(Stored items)
# # # #

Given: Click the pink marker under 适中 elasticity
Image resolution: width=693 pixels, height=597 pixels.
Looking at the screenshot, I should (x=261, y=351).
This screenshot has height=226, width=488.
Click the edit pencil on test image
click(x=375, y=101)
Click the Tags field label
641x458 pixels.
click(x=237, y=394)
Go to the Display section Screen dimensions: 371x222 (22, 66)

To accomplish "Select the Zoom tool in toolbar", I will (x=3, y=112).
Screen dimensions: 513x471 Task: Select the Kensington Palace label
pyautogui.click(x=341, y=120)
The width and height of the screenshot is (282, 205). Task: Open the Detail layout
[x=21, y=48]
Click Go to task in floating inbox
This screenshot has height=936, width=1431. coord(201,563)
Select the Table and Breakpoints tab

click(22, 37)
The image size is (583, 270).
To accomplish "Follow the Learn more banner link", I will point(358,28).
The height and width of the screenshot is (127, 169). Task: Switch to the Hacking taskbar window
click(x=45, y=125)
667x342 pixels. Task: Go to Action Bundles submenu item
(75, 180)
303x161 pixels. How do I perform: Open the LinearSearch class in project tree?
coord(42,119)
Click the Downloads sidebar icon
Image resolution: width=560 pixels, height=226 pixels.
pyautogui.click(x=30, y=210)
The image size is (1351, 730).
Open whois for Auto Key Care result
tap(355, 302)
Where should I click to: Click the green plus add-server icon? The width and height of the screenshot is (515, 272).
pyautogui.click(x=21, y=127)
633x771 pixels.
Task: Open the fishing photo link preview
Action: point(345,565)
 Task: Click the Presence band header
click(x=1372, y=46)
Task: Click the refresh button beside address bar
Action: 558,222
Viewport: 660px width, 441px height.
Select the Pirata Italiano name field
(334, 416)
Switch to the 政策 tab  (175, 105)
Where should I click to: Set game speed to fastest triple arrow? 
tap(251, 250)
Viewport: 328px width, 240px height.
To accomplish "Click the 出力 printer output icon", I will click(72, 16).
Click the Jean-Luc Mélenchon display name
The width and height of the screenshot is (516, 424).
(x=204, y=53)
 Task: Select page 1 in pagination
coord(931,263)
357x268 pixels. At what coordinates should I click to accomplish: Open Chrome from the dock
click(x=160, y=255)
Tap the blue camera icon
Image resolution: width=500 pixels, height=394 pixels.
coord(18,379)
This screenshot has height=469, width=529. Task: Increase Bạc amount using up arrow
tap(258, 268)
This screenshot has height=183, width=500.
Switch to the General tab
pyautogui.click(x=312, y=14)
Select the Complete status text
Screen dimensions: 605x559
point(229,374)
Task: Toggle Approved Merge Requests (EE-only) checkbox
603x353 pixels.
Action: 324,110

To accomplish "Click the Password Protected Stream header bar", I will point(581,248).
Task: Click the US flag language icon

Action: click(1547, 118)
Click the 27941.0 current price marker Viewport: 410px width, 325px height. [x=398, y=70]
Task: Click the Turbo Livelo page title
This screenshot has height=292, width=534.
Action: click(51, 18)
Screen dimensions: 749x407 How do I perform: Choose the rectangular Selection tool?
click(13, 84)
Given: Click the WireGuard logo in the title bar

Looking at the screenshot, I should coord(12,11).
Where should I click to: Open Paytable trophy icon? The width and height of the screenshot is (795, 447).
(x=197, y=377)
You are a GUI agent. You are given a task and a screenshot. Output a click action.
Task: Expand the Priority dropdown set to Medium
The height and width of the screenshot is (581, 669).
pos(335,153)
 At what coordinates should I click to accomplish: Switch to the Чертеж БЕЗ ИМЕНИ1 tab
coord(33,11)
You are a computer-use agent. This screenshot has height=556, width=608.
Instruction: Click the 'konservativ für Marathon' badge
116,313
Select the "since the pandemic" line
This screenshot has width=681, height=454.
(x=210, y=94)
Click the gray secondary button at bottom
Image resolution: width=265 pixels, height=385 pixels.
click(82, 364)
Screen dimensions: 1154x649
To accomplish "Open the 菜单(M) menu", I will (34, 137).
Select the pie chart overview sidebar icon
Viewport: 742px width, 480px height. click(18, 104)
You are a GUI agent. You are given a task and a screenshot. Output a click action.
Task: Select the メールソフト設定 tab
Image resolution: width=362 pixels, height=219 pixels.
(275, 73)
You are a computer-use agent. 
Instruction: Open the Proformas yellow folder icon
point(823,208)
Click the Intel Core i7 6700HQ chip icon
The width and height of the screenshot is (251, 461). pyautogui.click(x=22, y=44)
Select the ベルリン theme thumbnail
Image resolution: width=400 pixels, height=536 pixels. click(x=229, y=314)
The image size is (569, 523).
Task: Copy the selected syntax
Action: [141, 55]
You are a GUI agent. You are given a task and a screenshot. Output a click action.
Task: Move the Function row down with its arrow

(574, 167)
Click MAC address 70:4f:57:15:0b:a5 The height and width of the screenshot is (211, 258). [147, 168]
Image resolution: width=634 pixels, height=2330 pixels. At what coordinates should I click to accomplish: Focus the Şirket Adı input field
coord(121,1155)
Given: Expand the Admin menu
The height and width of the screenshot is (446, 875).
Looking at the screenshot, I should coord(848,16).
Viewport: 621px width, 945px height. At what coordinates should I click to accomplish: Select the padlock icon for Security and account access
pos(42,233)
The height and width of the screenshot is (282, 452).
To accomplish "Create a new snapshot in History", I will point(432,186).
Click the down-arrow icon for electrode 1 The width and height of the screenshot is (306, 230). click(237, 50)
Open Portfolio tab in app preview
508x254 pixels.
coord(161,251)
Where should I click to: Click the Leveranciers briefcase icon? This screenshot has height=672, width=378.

# # # #

- **What you have to do**: Print every record above exactly as it stands.

- **Completed task**:
Given: Click the pink marker under 适中 elasticity
Image resolution: width=693 pixels, height=597 pixels.
Looking at the screenshot, I should (x=261, y=351).
This screenshot has height=226, width=488.
Click the edit pencil on test image
click(x=375, y=101)
Click the Tags field label
641x458 pixels.
click(x=237, y=394)
Go to the Display section Screen dimensions: 371x222 (22, 66)

To accomplish "Select the Zoom tool in toolbar", I will (x=3, y=112).
Screen dimensions: 513x471 Task: Select the Kensington Palace label
pyautogui.click(x=341, y=120)
The width and height of the screenshot is (282, 205). Task: Open the Detail layout
[x=21, y=48]
Click Go to task in floating inbox
This screenshot has height=936, width=1431. coord(201,563)
Select the Table and Breakpoints tab

click(22, 37)
The image size is (583, 270).
To accomplish "Follow the Learn more banner link", I will point(358,28).
The height and width of the screenshot is (127, 169). Task: Switch to the Hacking taskbar window
click(x=45, y=125)
667x342 pixels. Task: Go to Action Bundles submenu item
(75, 180)
303x161 pixels. How do I perform: Open the LinearSearch class in project tree?
coord(42,119)
Click the Downloads sidebar icon
Image resolution: width=560 pixels, height=226 pixels.
pyautogui.click(x=30, y=210)
The image size is (1351, 730).
Open whois for Auto Key Care result
tap(355, 302)
Where should I click to: Click the green plus add-server icon? The width and height of the screenshot is (515, 272).
pyautogui.click(x=21, y=127)
633x771 pixels.
Task: Open the fishing photo link preview
Action: point(345,565)
 Task: Click the Presence band header
click(x=1372, y=46)
Task: Click the refresh button beside address bar
Action: 558,222
Viewport: 660px width, 441px height.
Select the Pirata Italiano name field
(334, 416)
Switch to the 政策 tab  (175, 105)
Where should I click to: Set game speed to fastest triple arrow? 
tap(251, 250)
Viewport: 328px width, 240px height.
To accomplish "Click the 出力 printer output icon", I will click(72, 16).
Click the Jean-Luc Mélenchon display name
The width and height of the screenshot is (516, 424).
(x=204, y=53)
 Task: Select page 1 in pagination
coord(931,263)
357x268 pixels. At what coordinates should I click to accomplish: Open Chrome from the dock
click(x=160, y=255)
Tap the blue camera icon
Image resolution: width=500 pixels, height=394 pixels.
coord(18,379)
This screenshot has height=469, width=529. Task: Increase Bạc amount using up arrow
tap(258, 268)
This screenshot has height=183, width=500.
Switch to the General tab
pyautogui.click(x=312, y=14)
Select the Complete status text
Screen dimensions: 605x559
point(229,374)
Task: Toggle Approved Merge Requests (EE-only) checkbox
603x353 pixels.
Action: 324,110

To accomplish "Click the Password Protected Stream header bar", I will point(581,248).
Task: Click the US flag language icon

Action: click(1547, 118)
Click the 27941.0 current price marker Viewport: 410px width, 325px height. [x=398, y=70]
Task: Click the Turbo Livelo page title
This screenshot has height=292, width=534.
Action: click(51, 18)
Screen dimensions: 749x407 How do I perform: Choose the rectangular Selection tool?
click(13, 84)
Given: Click the WireGuard logo in the title bar

Looking at the screenshot, I should coord(12,11).
Where should I click to: Open Paytable trophy icon? The width and height of the screenshot is (795, 447).
(x=197, y=377)
You are a GUI agent. You are given a task and a screenshot. Output a click action.
Task: Expand the Priority dropdown set to Medium
The height and width of the screenshot is (581, 669).
pos(335,153)
 At what coordinates should I click to accomplish: Switch to the Чертеж БЕЗ ИМЕНИ1 tab
coord(33,11)
You are a computer-use agent. This screenshot has height=556, width=608.
Instruction: Click the 'konservativ für Marathon' badge
116,313
Select the "since the pandemic" line
This screenshot has width=681, height=454.
(x=210, y=94)
Click the gray secondary button at bottom
Image resolution: width=265 pixels, height=385 pixels.
click(82, 364)
Screen dimensions: 1154x649
To accomplish "Open the 菜单(M) menu", I will (34, 137).
Select the pie chart overview sidebar icon
Viewport: 742px width, 480px height. click(18, 104)
You are a GUI agent. You are given a task and a screenshot. Output a click action.
Task: Select the メールソフト設定 tab
Image resolution: width=362 pixels, height=219 pixels.
(275, 73)
You are a computer-use agent. 
Instruction: Open the Proformas yellow folder icon
point(823,208)
Click the Intel Core i7 6700HQ chip icon
The width and height of the screenshot is (251, 461). pyautogui.click(x=22, y=44)
Select the ベルリン theme thumbnail
Image resolution: width=400 pixels, height=536 pixels. click(x=229, y=314)
The image size is (569, 523).
Task: Copy the selected syntax
Action: [141, 55]
You are a GUI agent. You are given a task and a screenshot. Output a click action.
Task: Move the Function row down with its arrow

(574, 167)
Click MAC address 70:4f:57:15:0b:a5 The height and width of the screenshot is (211, 258). [147, 168]
Image resolution: width=634 pixels, height=2330 pixels. At what coordinates should I click to accomplish: Focus the Şirket Adı input field
coord(121,1155)
Given: Expand the Admin menu
The height and width of the screenshot is (446, 875).
Looking at the screenshot, I should coord(848,16).
Viewport: 621px width, 945px height. At what coordinates should I click to accomplish: Select the padlock icon for Security and account access
pos(42,233)
The height and width of the screenshot is (282, 452).
To accomplish "Create a new snapshot in History", I will point(432,186).
Click the down-arrow icon for electrode 1 The width and height of the screenshot is (306, 230). click(237, 50)
Open Portfolio tab in app preview
508x254 pixels.
coord(161,251)
Where should I click to: Click the Leveranciers briefcase icon? This screenshot has height=672, width=378.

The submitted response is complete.